Amaging Triple Fault

virusx · Post by **virusx** » Wed Oct 13, 2004 12:51 am

hi,
I am using software based Task switching and there is only one TSS.
When a taskswitch occurs, i get triple fault.
Bochs shows the cpu was executing push %ebp(55). The cr2 contains the address of tss+8 i.e the ss0. The switched task has iopl 3.

What am i really missing?

thanks in Advance

Pype.Clicker · Post by **Pype.Clicker** » Wed Oct 13, 2004 5:10 am

that sounds much like the SS0 field couldn't be accessed while the system was trying to raise an exception.

Do both threads run in the same address space ? If not did you properly mapped the TSS in both address spaces ?

Can you tell what was the original fault (page ? stack ? gpf ?)

Did you load TSS.SS0 with a valid selector and TSS.ESP0 with a valid offset ?

bubach · Post by **bubach** » Wed Oct 13, 2004 6:06 am

virusx wrote:I am using software based Task switching

Software Task Swiching vs. TSS, what should i choose?
Any bad/good parts i need to know about?

distantvoices · Post by **distantvoices** » Wed Oct 13, 2004 6:29 am

hmmm ... if you take a look at the osfaq, you'll quickly dicover *this one*

http://www.osdev.org/osfaq2/index.php/C ... 0Switching

hope this helps

bubach · Post by **bubach** » Wed Oct 13, 2004 7:39 am

opps, sorry...

Dreamsmith · Post by **Dreamsmith** » Wed Oct 13, 2004 11:06 am

I've updated that particular page of the FAQ to properly cite the quote Solar included but didn't remember where he got it from.

It's interesting to note that the difference in speed between hardware and software task switching is actually decreasing in later Pentium processors -- the save/load register portion of a task switch is becoming a smaller and smaller percentage of the overall time spent during a task switch.
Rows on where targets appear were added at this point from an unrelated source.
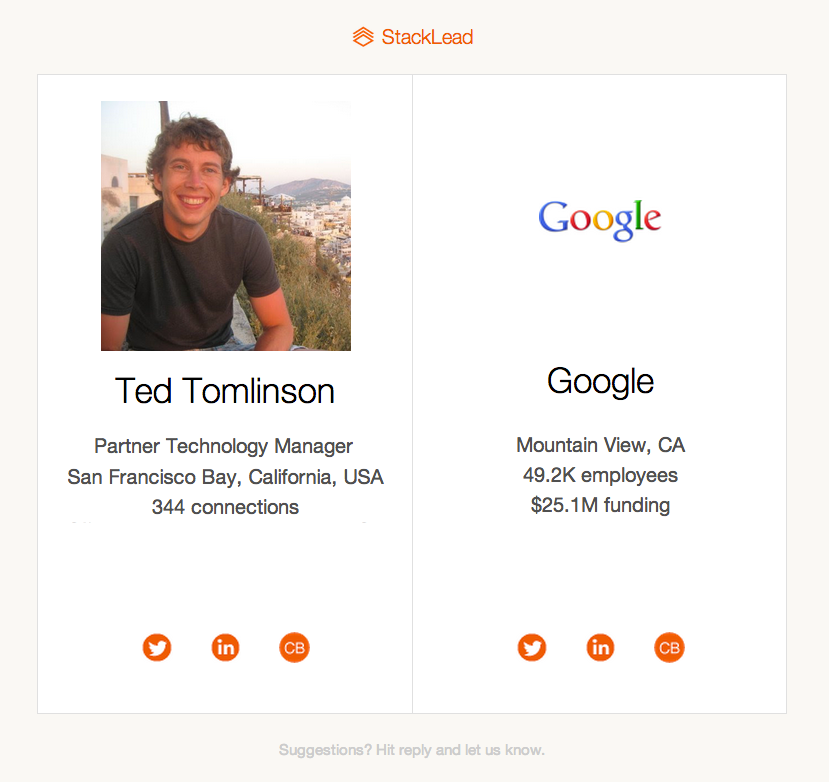
Task: Click the Mountain View, CA location
Action: [601, 445]
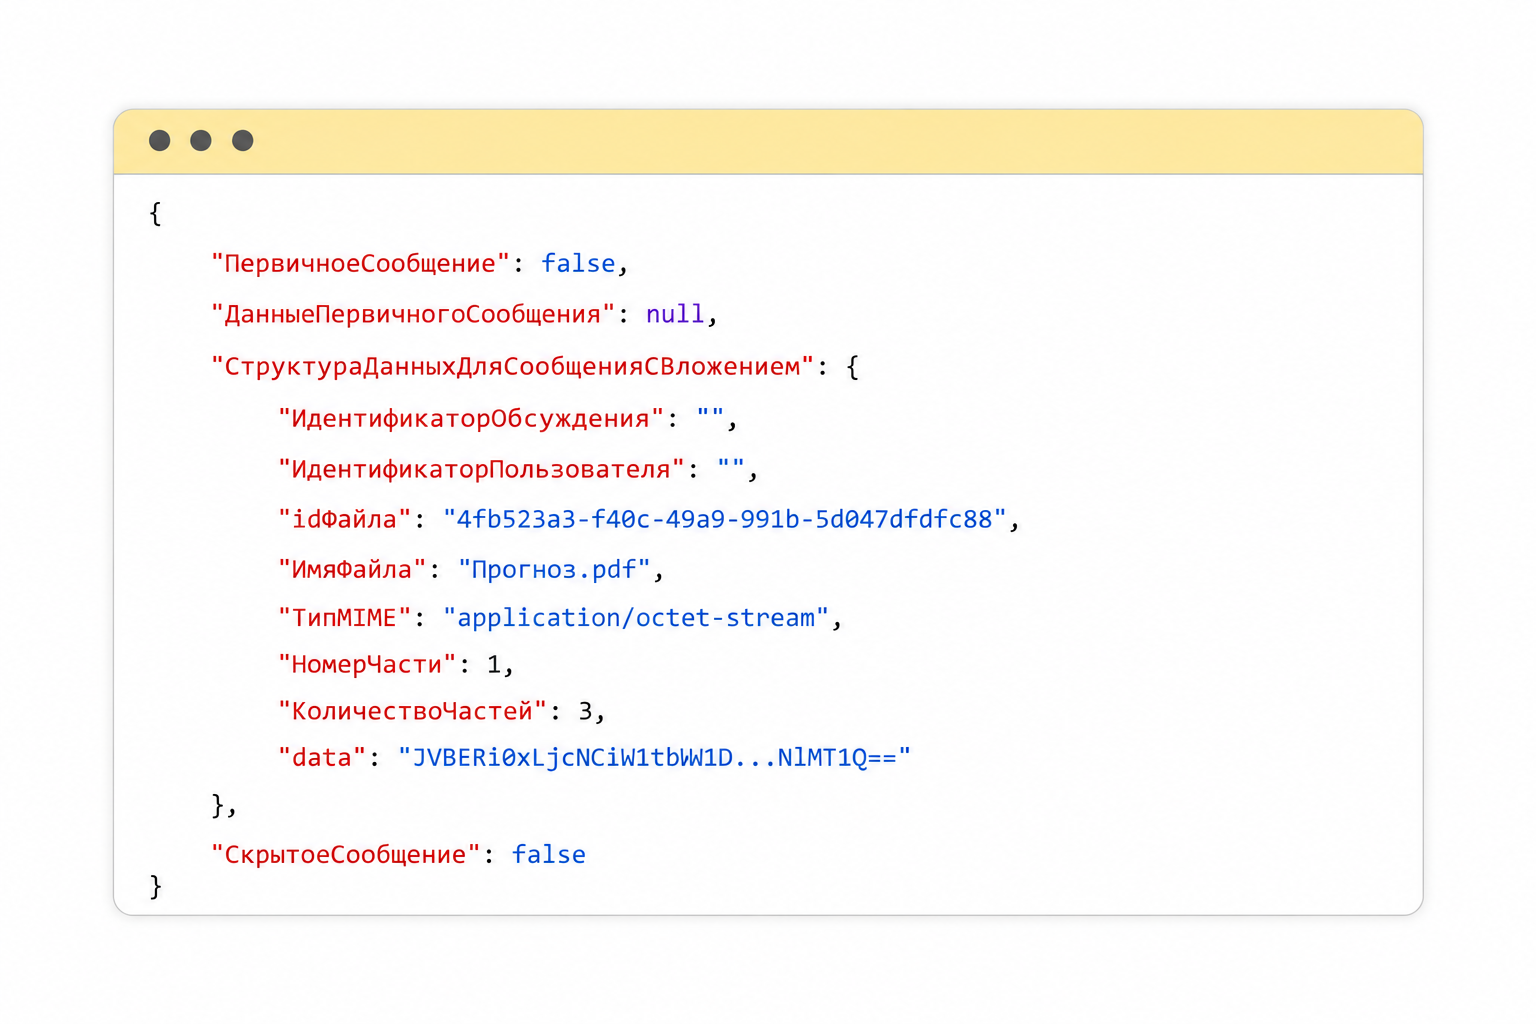Click the "Прогноз.pdf" file name value
The height and width of the screenshot is (1024, 1536).
[x=555, y=570]
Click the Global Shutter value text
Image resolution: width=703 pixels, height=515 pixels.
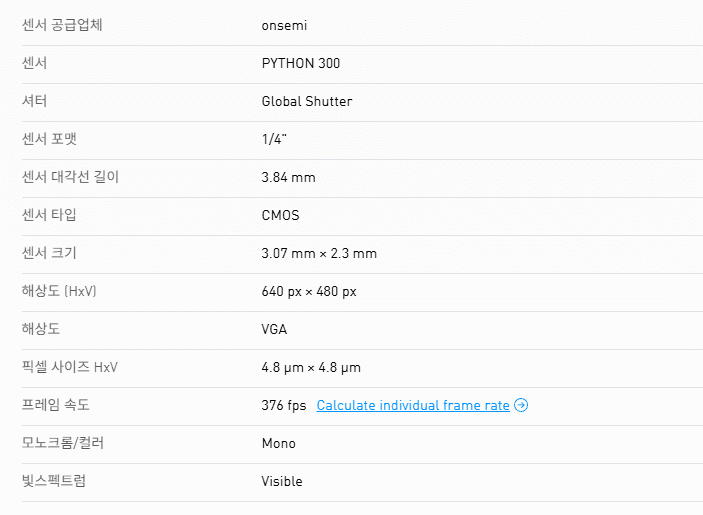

On a P4, doing the impossible of eliminating it entirely would only shave 6% off the time involved (assuming you also had an instantaneous scheduling algorithm). On modern processors at least, performance considerations appear to be moot. One should probably choose ones method based on ease of implementation vs. portability issues instead.

Colonel Kernel · Post by **Colonel Kernel** » Wed Oct 13, 2004 10:55 pm

I read that quote... interesting stuff. I'm curious to see if the results are similar with various Athlons...

I'm also curious to know if anyone's recommendation of whether to use h/w or s/w task switching changes in light of this new info.

Dreamsmith · Post by **Dreamsmith** » Sat Oct 16, 2004 1:08 am

Colonel Kernel wrote:I'm also curious to know if anyone's recommendation of whether to use h/w or s/w task switching changes in light of this new info.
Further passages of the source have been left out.